What is needed
Find the line containing "You are a GUI" in the entries below. Restate it and each line after it, word for word, up to and including the line containing "The image size is (1080, 492).".

Saved entries:
***

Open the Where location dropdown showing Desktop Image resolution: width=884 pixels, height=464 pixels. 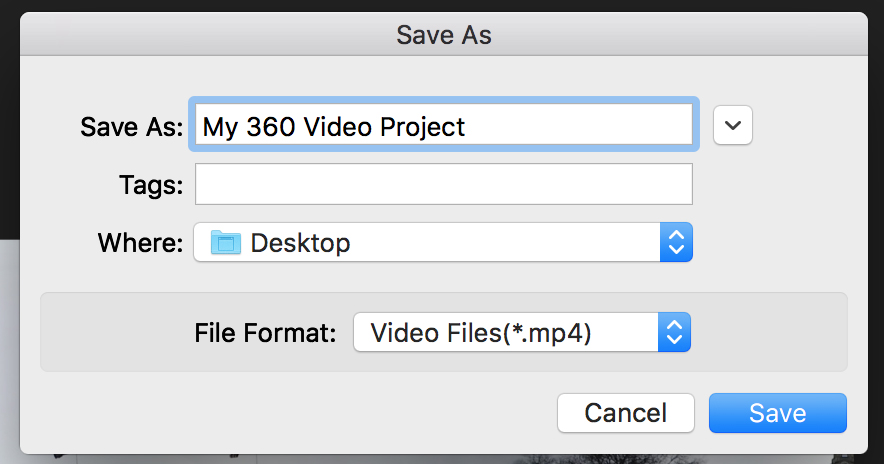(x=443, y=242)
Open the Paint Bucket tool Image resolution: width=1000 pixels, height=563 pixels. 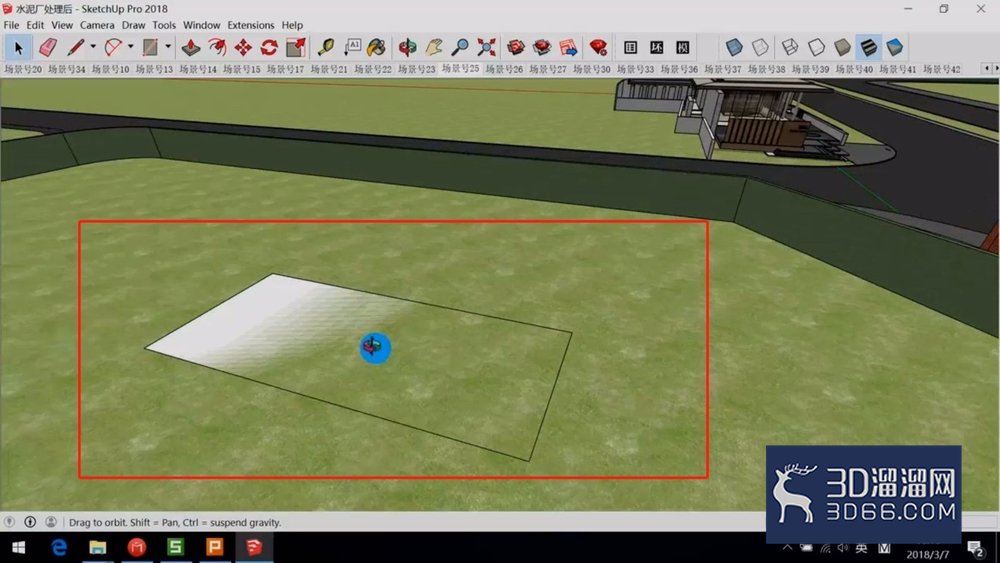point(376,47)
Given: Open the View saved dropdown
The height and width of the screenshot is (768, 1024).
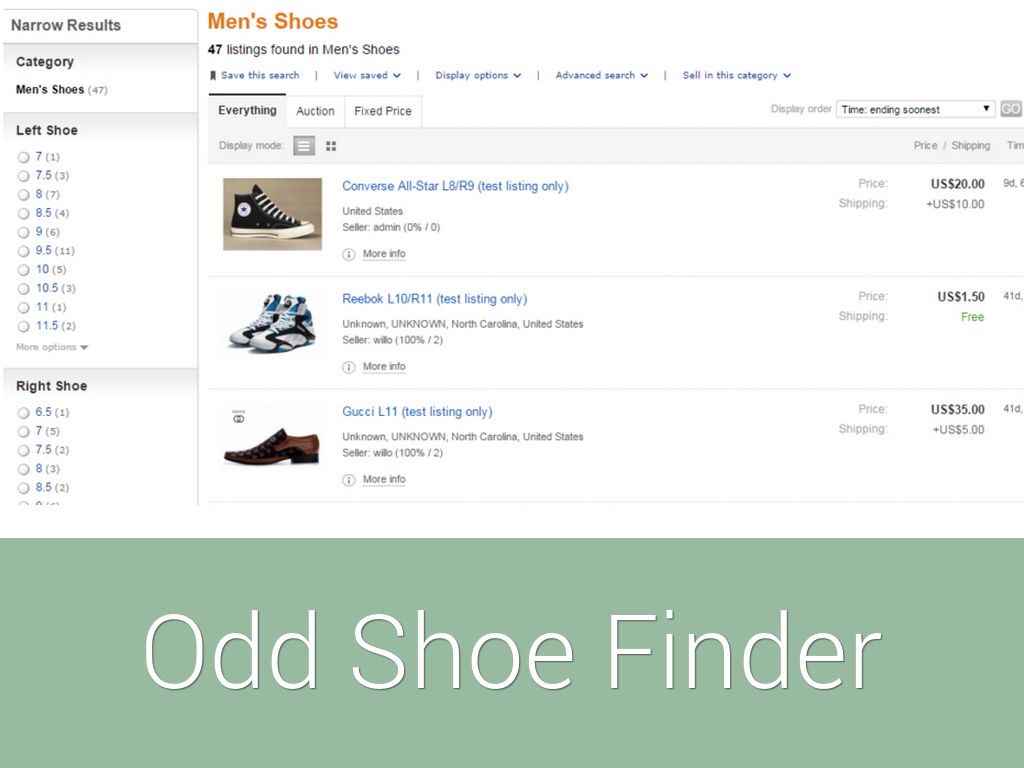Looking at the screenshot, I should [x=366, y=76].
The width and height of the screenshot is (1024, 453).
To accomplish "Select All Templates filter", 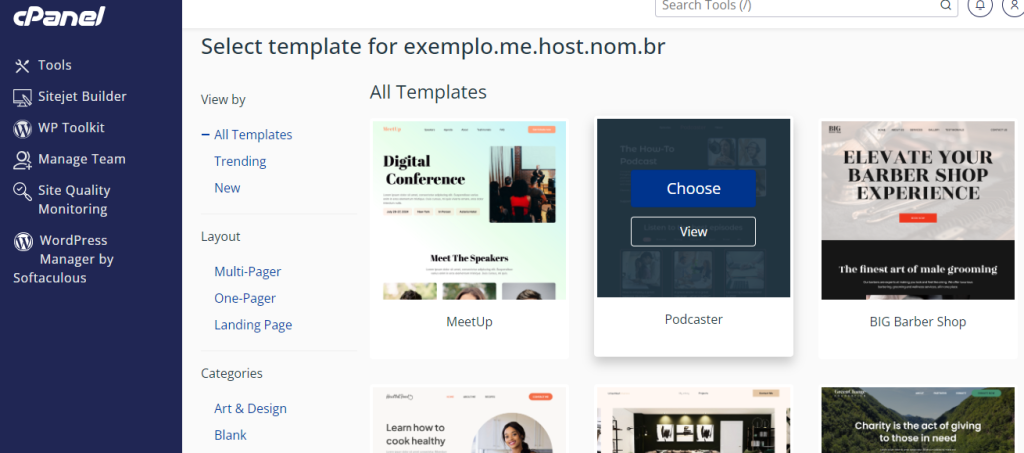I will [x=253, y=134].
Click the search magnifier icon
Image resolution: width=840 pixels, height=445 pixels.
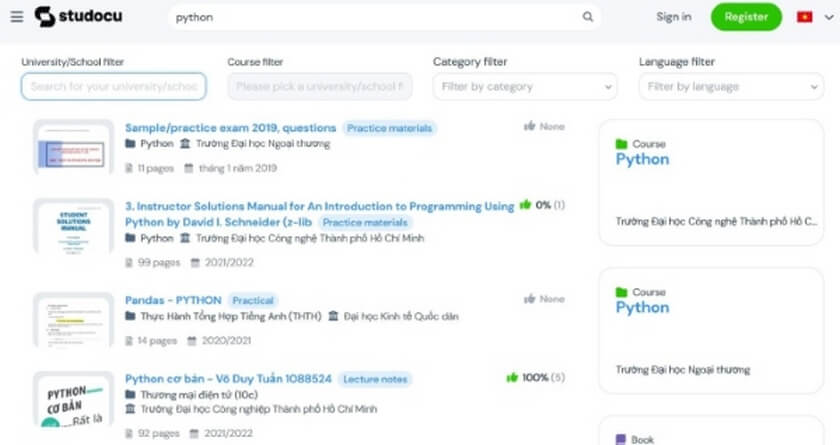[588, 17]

***

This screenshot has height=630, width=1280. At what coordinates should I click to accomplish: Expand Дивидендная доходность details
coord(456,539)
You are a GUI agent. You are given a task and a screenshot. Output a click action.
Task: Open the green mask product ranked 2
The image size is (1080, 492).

***

Response
You are a GUI agent. You are given a task and a screenshot. Output a click action.
Task: Open the green mask product ranked 2
The image size is (1080, 492).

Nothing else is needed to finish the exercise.